__ЦИТИРУЕМЫЙ ОТРЫВОК__
Есенин и Дункан. Люблю тебя, но жить с тобой не буду — страница 9 из 40

Кроме «Интернационала», Дункан включила в программу «Славянский марш» и 6-ю симфонию Чайковского.

– Шестая симфония – это жизнь человечества! – не раз восклицала Дункан. – На заре своего существования, когда человек стал духовно пробуждаться, он изумленно познавал окружающий мир, его страшили стихии природы, блеск воды, движение светил. Он постигал этот мир, в котором ему предстоит вечная борьба. Как предвестник грядущих страданий человечества проходит и повторяется в первой части симфонии скорбный лейтмотив… Вторая часть – это весна, любовь, цветение души человечества. Удары сердца ясно слышатся в этой мелодии. Третья часть, скерцо – это борьба, проходящая через всю историю человечества, и, наконец, смерть.

В своем толковании 6-й симфонии Дункан подходила к музыкальному произведению не как музыковед и даже не как публицист; она искала раскрытия образа через свою громадную творческую интуицию, и, может быть, именно поэтому ей часто удавалось воплотить в своем движении такую глубокую сущность композиторского замысла, достигнуть такого слияния с ним, какое трудно дается, даже если идти путем кропотливого исследования отдельных тем, их развития и сплетения.

Одновременно с 6-й симфонией Дункан репетировала «Славянский марш».

Дункан никогда не хотела согласиться с общеизвестной трактовкой «Славянского марша» и не менее известным замыслом Чайковского, написавшего его в память освобождения болгар от турецкого ига Россией.

– Я не верю, – говорила она, – чтобы такой великий человек, как Чайковский, глубоко философски мыслящий, удовлетворился бы в этом грандиозном произведении только одной этой идеей. Такой человек, как Чайковский, не мог не быть революционером в душе! Он посмеялся над всеми и вложил в этот марш неизмеримо большие мысли, упования, надежду и веру в грядущее освобождение самой России от царизма.

…Под глухие удары первых тактов «Славянского марша» Дункан в темно-красной тунике, выглядевшей как русская рубашка, появлялась из кулисы на заднем плане – согбенная, с руками, как бы скованными за спиной. И шла, казалось, целую вечность тяжким шагом, словно поднявшийся из бездонной глуби темных шахт человек, отвыкший от яркого света, придавленный, порабощенный, человек, идущий из тьмы к свету. И вот Дункан в центре сцены. Она все еще скована, но уже распрямилась. Она прислушивается к звукам отдаленного бодрого марша, слышит ритм шагов, гудящих освобождением. Она – большой раб с дрожащим телом, мучительно вслушивается в эти приближающиеся звуки, все еще не веря им. С боязливой радостью начинает неуклюже притопывать одной ногой в ритм все громче звучащего марша. Но вот лицо ее исказилось ужасом – труба звучит призывно для других! Обман! Как меч, вонзается медный голос проклятого царского гимна. Она рухнула на колени, придавленная к земле, ее рассыпавшиеся волосы метут эту землю, все тело ее раскачивается в отчаянии и горе. Но она поднимается, грозная и суровая, в страшном, нечеловеческом напряжении сил, вы вздрагиваете от оглушающего удара, с которым рвутся оковы и гремят цепи.

__ИСХОДНЫЕ ДАННЫЕ__
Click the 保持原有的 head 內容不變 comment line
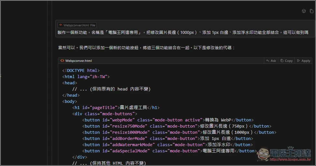The image size is (316, 166). [111, 89]
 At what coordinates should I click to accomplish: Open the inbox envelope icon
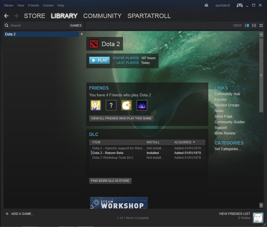point(207,5)
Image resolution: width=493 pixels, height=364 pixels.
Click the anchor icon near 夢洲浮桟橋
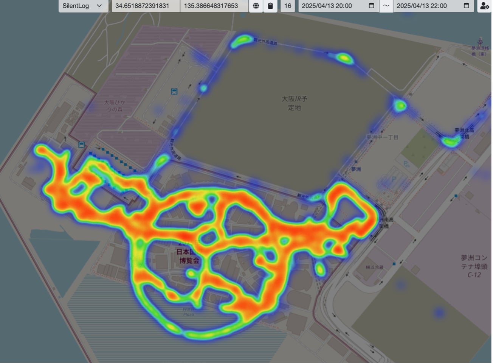click(480, 41)

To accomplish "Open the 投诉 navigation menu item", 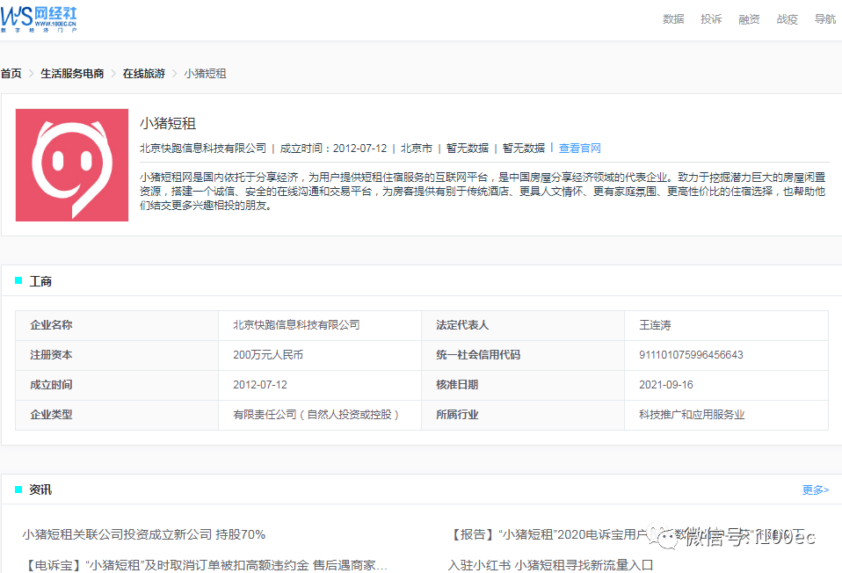I will pyautogui.click(x=711, y=19).
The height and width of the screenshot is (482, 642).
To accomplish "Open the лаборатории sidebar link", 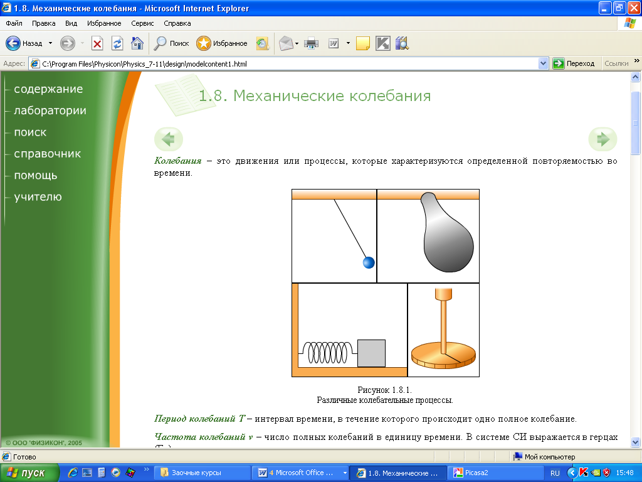I will [50, 111].
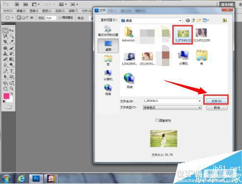This screenshot has width=242, height=184.
Task: Click the create new folder icon
Action: click(x=199, y=21)
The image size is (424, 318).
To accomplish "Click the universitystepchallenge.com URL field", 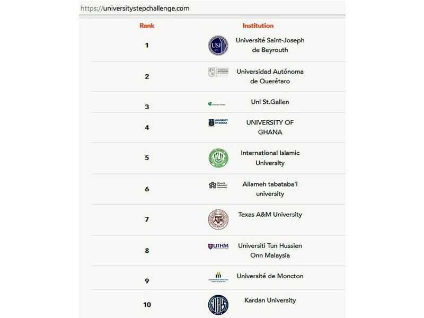I will coord(212,8).
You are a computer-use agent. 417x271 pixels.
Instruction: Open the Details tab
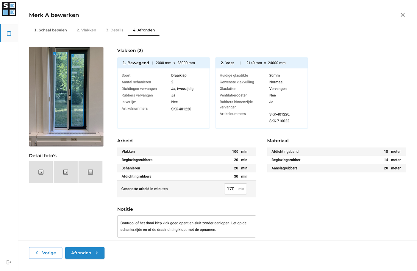115,30
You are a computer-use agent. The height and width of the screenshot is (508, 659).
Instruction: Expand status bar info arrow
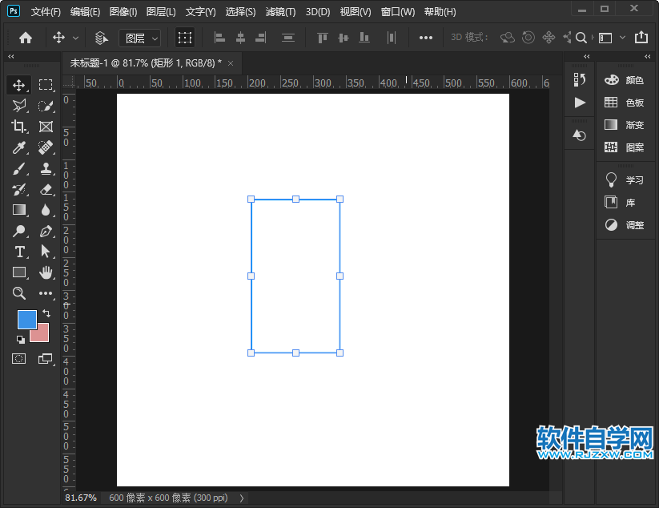coord(243,498)
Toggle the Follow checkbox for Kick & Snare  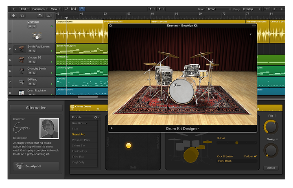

__ЗАДАНИЯ__
(1) Переведите на английский предложение из отрывка о Дункан: «Одновременно с 6-й симфонией Дункан репетировала «Славянский марш».»
(2) Процитируйте дословно фрагмент отрывка о Дункан, начиная со слов «Одновременно с 6-й» и заканчивая словами «турецкого ига Россией.» включительно.

__ОТВЕТЫ ПО ПОРЯДКУ__
(1) At the same time as the Sixth Symphony, Duncan was rehearsing the "Slavonic March."

(2)
Одновременно с 6-й симфонией Дункан репетировала «Славянский марш».

Дункан никогда не хотела согласиться с общеизвестной трактовкой «Славянского марша» и не менее известным замыслом Чайковского, написавшего его в память освобождения болгар от турецкого ига Россией.